[Saved entries]
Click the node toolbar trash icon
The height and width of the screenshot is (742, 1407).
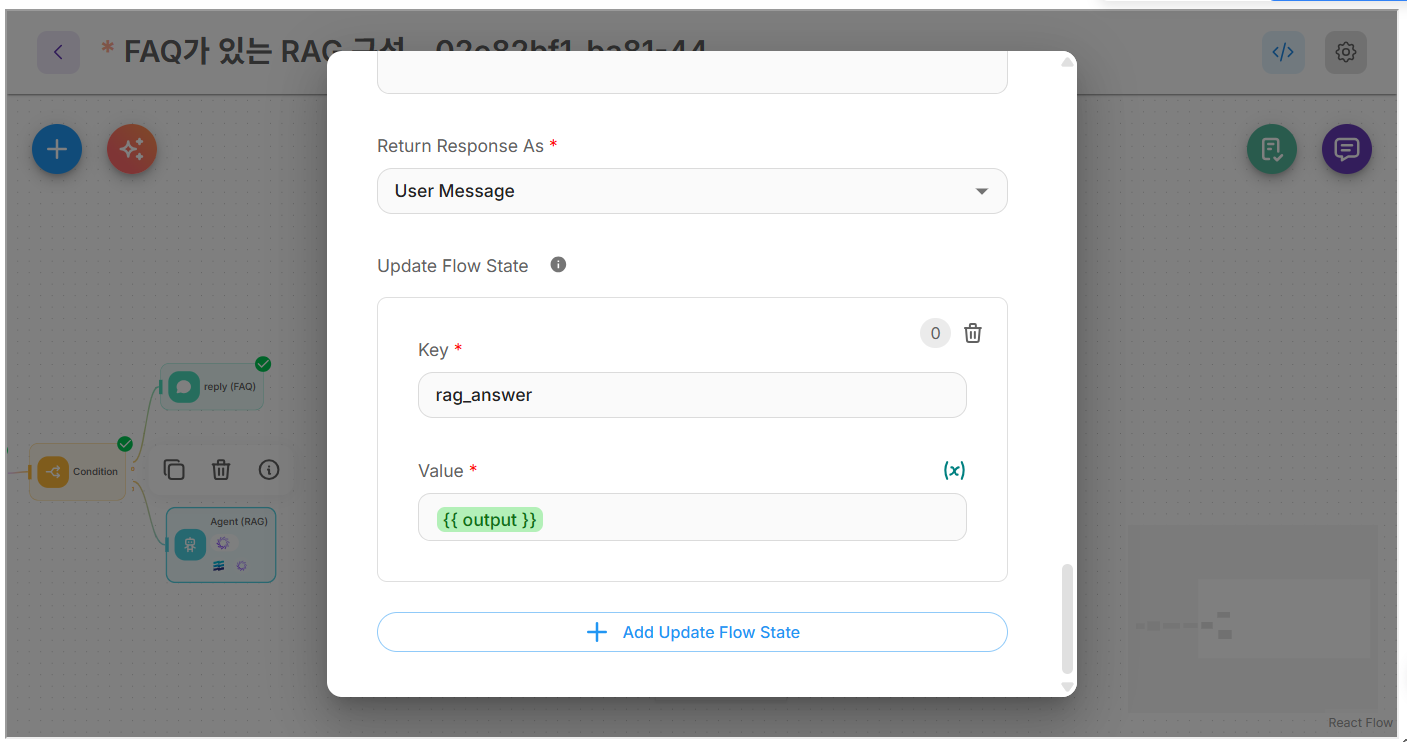click(221, 470)
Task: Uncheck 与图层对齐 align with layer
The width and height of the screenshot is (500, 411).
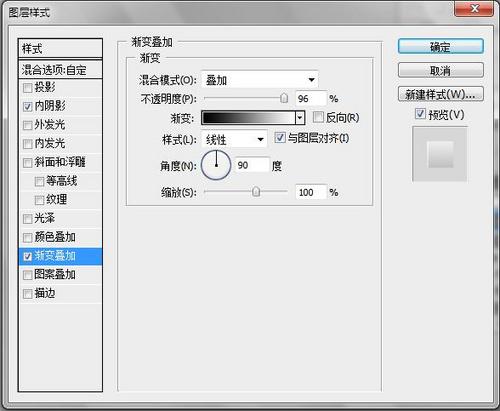Action: coord(280,137)
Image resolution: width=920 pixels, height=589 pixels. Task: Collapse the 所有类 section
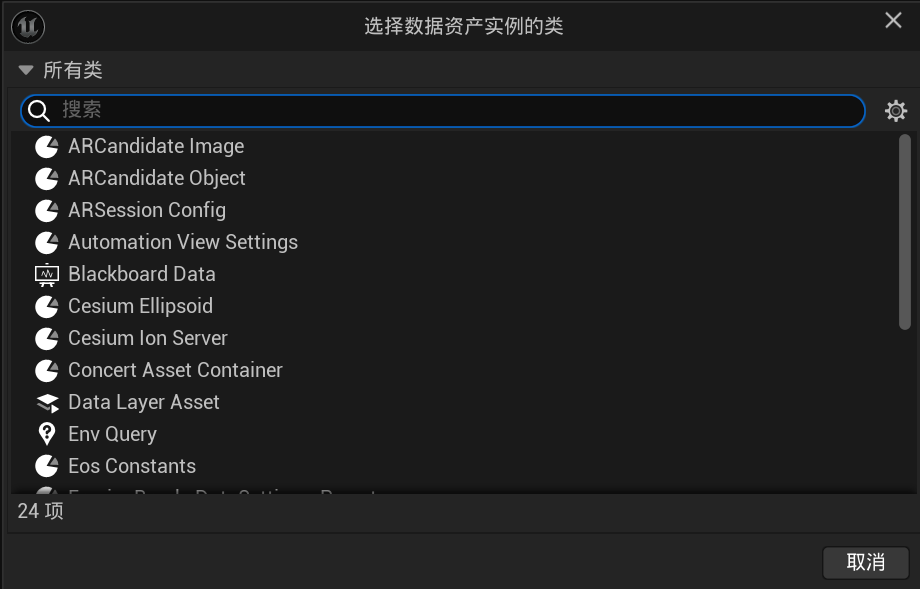pos(26,70)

How to complete this task: Your task is to transcribe exactly the lines from the one containing "The width and" through the final line of the entries above, pictures excluded.

Answer to this task:
The width and height of the screenshot is (500, 411).
Action: coord(280,137)
Image resolution: width=920 pixels, height=589 pixels. Task: Collapse the 所有类 section
pos(26,70)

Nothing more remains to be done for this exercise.